Extracted text:

------------------------------

A separated shoulder is an injury to the ligament holding the collarbone, or clavicle, and the shoulder blade, called the scapula, together. The two, as well as the arm bone, are held together by the acromioclavicular (AC) joint. The clavicle and scapula form the socket into which the arm bone, or humerus, fits. If the clavicle and scapula are suddenly pushed together, injury to the joint can occur.
Frequently, this type of injury is the direct result of either blunt force injury to the shoulder, like a hit to the shoulder when playing football, or a fall onto a hand pushed in front of the body. Either injury can smash the clavicle and scapula together and cause damage to the ligament.
Normally, a healthcare professional diagnoses a separated shoulder by listening to how the injury occurred and by taking X-rays to determine the extent of injury. In mild cases, the damage may not be visible on an X-ray, but even a mild case usually causes extreme pain.
There are actually five grades of separated shoulder that are determined based on the severity of injury, and they also help determine treatment for the condition. In Type I, there is minimal damage, if any, to the ligament, but the capsule around the AC joint is swollen. Type II shows some damage or partial tearing to the ligament and damage to the AC joint. Type III is a more exaggerated form of Type II, with more ligament and AC joint damage. Type IV indicates that the clavicle has been displaced and is now behind the AC joint. Type V, which is quite rare, indicates that the clavicle has been pushed below the scapula.

------------------------------

Dataset extract:
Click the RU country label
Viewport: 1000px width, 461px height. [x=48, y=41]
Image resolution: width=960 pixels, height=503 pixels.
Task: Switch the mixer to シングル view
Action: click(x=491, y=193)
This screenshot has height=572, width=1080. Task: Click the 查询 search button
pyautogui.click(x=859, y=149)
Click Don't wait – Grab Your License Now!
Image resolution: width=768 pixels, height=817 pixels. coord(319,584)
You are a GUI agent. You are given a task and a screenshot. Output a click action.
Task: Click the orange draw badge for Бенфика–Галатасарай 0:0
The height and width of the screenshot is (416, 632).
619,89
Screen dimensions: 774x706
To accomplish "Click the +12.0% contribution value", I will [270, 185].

------------------------------

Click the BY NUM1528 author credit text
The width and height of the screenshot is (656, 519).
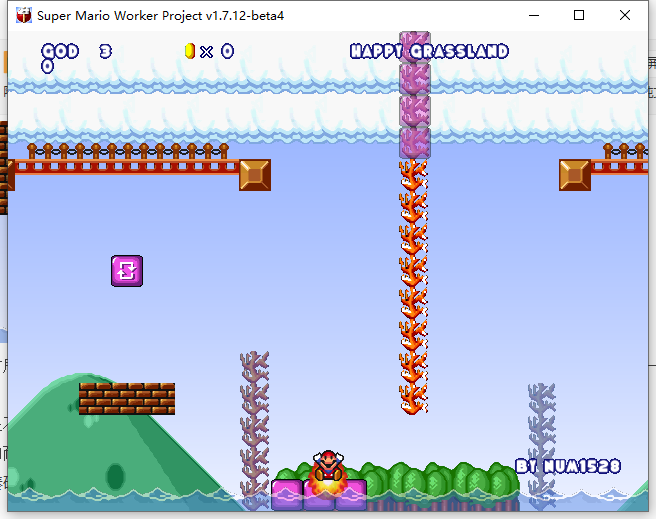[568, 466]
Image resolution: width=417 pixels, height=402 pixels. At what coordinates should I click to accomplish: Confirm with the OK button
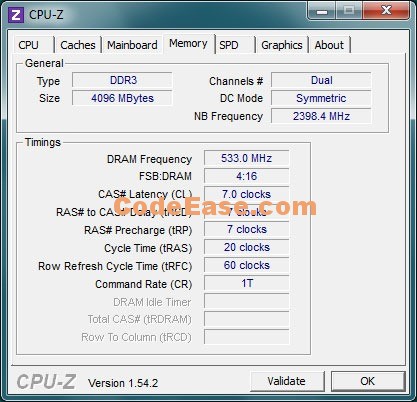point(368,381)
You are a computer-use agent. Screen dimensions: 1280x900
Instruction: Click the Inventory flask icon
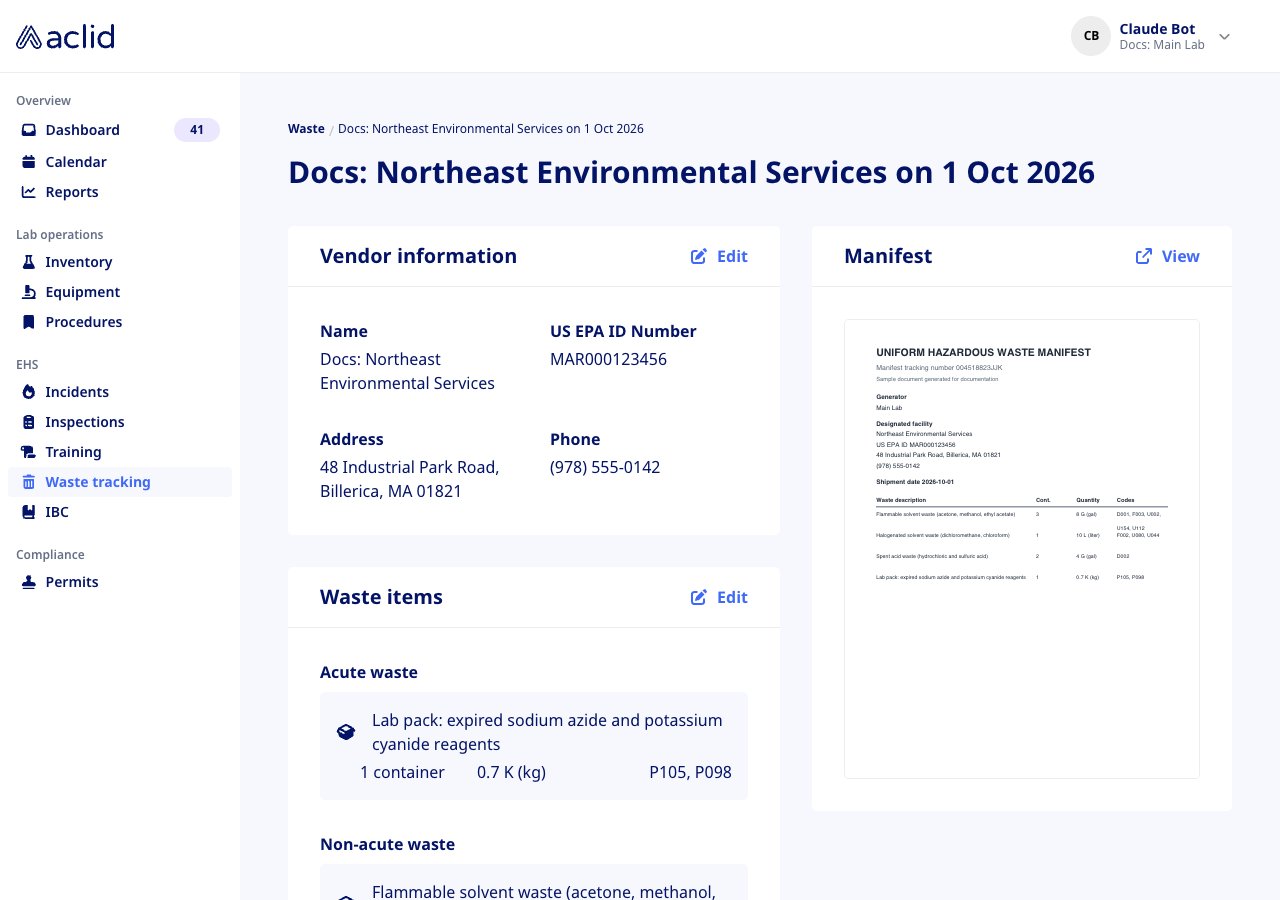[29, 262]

------------------------------

Brief 1: In the passage on separated shoulders, what does Type V indicate?
Brief 2: Copy the part of the passage on separated shoulders between "Frequently, this type" and "to the ligament.", inclusive.

Answer space 1: Type V indicates that the clavicle has been pushed below the scapula.

Answer space 2:
Frequently, this type of injury is the direct result of either blunt force injury to the shoulder, like a hit to the shoulder when playing football, or a fall onto a hand pushed in front of the body. Either injury can smash the clavicle and scapula together and cause damage to the ligament.